Conclusions: Hidden pathway maze learning may be a value probe of short-term memory and executive function in AD. Whilst the removal of complex rule sets may make the test more feasible in the dementia stages of the disease, increasing severity of impairment may limit utility for some patients.
BASAL FOREBRAIN VOLUMES PREDICT CIRCUIT SPECIFIC FUNCTIONAL SENSITIVITY TO MUSCARINIC M1 RECEPTOR ANTAGONIST BIPERIDEN ON COGNITION
Pradeep J. Nathan PhD 1,4,5, Geor Bakker PhD1,2,3, Alex Godwood MSc1, Claudia Vingerhoets PhD2,3, Jan Booij PhD MD2, Oswald Bloemen PhD MD3,6, Matthan W. Caan PhD2, and Therese van Amelsvoort PhD MD3
1. Sosei Heptares, Cambridge, United Kingdom
2. Department of Radiology and Nuclear Medicine, Amsterdam UMC, University of Amsterdam, the Netherlands
3. Department of Psychiatry and Neuropsychology, Maastricht University, the Netherlands
4. Brain Mapping Unit, Department of Psychiatry, University of Cambridge, Cambridge, United Kingdom
5. School of Psychological Sciences, Monash University, Melbourne, Australia
6. GGZ Centraal, Center for Mental Health Care Innova, the Netherlands
Objectives: The basal forebrain cholinergic neurons provide a major source of cholinergic innervation to the cortex and hippocampus and play a critical role in modulating learning and memory, in part through activation of M1 receptors. Smaller basal forebrain nuclei (BFN) volumes have been shown to be associated with faster rates of cognitive deterioration in Alzheimer’s disease (AD). The relationship between BFN volume and M1 receptor sensitivity is unknown and may underlie greater memory impairments. The objective of this study was to assess whether BFN volumes can predict greater cognitive sensitivity to muscarinic M1 receptor antagonism by biperiden.

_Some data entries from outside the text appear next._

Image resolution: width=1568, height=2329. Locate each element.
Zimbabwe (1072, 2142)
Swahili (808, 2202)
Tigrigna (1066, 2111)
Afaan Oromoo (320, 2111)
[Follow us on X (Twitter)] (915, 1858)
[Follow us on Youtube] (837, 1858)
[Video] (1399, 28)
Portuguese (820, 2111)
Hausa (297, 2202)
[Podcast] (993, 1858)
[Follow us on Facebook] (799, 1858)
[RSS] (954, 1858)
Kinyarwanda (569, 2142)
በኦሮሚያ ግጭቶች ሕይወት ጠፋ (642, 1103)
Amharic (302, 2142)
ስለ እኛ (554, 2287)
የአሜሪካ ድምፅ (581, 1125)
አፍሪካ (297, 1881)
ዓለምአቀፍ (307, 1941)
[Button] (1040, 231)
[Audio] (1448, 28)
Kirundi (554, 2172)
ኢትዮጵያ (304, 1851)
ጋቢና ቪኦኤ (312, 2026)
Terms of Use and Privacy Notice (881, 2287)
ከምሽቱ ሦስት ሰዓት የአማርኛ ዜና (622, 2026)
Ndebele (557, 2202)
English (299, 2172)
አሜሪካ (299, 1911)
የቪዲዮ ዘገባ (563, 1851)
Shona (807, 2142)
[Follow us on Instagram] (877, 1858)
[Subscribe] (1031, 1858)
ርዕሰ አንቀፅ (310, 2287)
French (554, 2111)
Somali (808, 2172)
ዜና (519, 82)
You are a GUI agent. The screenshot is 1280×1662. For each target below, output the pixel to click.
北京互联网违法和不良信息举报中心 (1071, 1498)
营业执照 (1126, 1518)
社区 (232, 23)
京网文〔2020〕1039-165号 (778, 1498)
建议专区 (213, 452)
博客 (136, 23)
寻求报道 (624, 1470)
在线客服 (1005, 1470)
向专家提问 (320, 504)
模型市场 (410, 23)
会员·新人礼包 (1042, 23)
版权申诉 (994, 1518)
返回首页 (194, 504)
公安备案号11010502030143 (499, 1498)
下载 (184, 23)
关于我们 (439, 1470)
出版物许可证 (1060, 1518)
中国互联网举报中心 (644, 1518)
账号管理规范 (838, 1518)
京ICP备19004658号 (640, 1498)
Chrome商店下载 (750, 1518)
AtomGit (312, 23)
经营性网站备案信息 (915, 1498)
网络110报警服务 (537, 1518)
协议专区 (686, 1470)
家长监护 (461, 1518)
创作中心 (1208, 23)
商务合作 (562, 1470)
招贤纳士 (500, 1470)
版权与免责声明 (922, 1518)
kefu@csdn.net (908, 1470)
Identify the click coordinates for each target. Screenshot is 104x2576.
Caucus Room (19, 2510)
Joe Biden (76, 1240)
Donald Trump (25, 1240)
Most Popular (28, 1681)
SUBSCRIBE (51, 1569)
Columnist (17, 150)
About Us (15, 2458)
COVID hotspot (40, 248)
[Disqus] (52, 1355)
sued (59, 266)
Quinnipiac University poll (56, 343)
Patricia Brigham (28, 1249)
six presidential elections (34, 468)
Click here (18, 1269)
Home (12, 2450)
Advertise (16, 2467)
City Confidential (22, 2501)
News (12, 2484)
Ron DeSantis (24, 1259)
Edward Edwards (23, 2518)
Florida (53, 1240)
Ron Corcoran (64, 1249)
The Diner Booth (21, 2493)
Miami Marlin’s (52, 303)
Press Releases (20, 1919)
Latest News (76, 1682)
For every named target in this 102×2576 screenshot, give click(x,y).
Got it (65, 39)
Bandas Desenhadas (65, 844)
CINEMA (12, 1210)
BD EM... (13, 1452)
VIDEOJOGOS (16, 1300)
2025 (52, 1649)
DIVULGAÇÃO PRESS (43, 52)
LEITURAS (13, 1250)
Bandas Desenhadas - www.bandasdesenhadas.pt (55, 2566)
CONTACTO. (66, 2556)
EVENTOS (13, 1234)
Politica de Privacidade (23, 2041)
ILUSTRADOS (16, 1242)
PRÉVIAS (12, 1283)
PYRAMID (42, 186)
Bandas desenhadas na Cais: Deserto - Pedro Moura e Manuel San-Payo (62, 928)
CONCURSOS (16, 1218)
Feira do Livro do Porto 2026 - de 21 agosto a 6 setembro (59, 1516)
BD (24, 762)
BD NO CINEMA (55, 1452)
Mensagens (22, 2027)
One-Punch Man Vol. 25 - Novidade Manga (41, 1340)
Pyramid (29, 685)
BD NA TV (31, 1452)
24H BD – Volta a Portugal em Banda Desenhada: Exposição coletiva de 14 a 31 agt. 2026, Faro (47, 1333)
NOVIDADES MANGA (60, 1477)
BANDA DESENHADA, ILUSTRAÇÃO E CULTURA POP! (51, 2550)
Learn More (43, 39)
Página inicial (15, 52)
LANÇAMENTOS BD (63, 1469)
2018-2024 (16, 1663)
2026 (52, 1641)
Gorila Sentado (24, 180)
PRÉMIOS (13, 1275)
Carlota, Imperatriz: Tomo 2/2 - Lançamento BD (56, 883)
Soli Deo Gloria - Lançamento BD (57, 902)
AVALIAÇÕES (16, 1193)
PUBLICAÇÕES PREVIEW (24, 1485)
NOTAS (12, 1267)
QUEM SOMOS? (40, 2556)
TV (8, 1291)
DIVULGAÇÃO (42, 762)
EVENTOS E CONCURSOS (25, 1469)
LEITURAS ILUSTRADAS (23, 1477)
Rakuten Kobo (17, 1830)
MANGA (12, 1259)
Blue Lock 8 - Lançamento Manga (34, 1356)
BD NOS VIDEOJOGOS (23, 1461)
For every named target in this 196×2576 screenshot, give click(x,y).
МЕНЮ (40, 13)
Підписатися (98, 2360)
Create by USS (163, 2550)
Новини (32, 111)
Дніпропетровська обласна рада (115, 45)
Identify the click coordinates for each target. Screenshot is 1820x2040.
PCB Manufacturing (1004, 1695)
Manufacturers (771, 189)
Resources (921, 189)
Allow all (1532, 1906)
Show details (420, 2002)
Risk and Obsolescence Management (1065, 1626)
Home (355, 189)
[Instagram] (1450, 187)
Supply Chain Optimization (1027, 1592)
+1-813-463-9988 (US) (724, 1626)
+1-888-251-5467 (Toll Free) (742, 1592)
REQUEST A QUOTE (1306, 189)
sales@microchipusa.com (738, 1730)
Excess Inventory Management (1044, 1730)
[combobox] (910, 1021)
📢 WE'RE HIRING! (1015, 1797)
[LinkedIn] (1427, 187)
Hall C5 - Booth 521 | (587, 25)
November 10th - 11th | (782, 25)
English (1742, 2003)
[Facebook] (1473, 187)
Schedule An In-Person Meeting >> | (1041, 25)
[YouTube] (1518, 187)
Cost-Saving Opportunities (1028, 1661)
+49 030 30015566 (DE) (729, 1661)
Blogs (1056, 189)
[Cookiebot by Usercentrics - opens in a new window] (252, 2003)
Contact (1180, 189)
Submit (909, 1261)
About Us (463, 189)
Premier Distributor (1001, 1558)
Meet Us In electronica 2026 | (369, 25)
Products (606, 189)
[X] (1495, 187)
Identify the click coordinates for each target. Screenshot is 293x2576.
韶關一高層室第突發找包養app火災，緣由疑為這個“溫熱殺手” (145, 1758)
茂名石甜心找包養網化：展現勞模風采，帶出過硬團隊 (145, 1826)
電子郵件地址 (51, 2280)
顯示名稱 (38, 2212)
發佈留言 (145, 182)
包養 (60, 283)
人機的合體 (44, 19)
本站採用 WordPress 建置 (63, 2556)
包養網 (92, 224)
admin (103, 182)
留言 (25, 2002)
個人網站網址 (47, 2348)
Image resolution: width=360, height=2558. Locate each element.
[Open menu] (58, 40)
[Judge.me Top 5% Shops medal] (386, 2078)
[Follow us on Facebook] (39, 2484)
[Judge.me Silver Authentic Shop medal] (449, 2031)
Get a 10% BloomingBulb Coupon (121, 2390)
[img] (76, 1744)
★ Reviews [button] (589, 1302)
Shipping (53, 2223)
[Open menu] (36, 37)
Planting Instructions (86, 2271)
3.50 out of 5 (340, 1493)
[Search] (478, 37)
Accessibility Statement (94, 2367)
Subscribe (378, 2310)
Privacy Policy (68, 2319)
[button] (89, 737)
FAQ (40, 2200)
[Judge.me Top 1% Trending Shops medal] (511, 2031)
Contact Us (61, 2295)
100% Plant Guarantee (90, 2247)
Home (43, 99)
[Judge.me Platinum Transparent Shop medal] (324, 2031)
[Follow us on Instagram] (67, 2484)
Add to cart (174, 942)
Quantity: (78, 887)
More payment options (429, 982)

Methods: BFN volumes were quantified from T1 weighted 3TMRI scans. A total of 59 subjects (aged 18-40) were scanned. Cognition was assessed twice for all subjects using the Cambridge neuropsychological test automated battery, once under placebo, and once after the administration of 4mg of the M1 selective antagonist biperiden.
Results: Regression analysis showed no significant predictive relationship between the nucleus basalis volumes (CH4) and biperiden induced cognitive impairments. Medial-septal nuclei and the vertical and diagonal band of Broca nuclei (CH1,2,3) that innervate the hippocampal formation, however, did significantly predict biperiden induced impairment on delayed recall of verbal memory, with smaller CH1,2,3 volumes predicting greater impairment on delayed word recall (F=4.81, p=0.032).
Conclusion: M1 receptor modulation of memory may depend on the integrity of basal forebrain cholinergic neurons, The CH1,2,3 BFN volume may be a potential biomarker predictive of superior cognitive efficacy of drugs targeting the cholinergic system including M1 receptor agonists.